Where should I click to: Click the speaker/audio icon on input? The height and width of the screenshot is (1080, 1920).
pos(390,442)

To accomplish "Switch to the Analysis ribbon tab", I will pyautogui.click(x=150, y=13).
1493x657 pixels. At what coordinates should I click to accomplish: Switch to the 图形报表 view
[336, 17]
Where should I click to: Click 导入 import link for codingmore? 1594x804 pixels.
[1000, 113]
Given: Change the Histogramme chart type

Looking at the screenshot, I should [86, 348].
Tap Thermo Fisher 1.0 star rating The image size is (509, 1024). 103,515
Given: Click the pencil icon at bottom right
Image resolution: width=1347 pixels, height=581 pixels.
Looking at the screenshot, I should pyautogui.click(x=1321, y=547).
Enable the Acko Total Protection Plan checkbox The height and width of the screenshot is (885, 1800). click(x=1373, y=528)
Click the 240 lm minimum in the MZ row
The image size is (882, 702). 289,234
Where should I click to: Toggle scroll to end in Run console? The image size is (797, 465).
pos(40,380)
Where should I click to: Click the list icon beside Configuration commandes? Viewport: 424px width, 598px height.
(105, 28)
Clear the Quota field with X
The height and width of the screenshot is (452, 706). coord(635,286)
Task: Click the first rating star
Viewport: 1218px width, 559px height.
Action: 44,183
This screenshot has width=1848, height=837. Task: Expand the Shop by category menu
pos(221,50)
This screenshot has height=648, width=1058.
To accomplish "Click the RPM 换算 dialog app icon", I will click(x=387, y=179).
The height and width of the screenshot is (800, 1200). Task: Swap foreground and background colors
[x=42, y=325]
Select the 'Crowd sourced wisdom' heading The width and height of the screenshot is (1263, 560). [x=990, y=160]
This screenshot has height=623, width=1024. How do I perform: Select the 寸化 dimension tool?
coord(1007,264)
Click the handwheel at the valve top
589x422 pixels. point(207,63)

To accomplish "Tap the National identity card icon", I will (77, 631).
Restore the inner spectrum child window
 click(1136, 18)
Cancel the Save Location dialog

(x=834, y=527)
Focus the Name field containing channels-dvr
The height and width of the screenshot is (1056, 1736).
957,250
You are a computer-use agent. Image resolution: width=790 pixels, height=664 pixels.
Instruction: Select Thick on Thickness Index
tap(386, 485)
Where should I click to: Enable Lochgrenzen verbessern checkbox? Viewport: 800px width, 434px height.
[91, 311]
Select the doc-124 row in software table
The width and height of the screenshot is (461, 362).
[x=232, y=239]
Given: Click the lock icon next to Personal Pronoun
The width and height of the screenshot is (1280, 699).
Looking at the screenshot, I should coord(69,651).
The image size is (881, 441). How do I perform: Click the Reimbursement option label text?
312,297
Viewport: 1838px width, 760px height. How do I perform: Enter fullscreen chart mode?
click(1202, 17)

------------------------

Please state the number of lines in the listing that include the word "star", with no other words.

» **Problem solution**:
2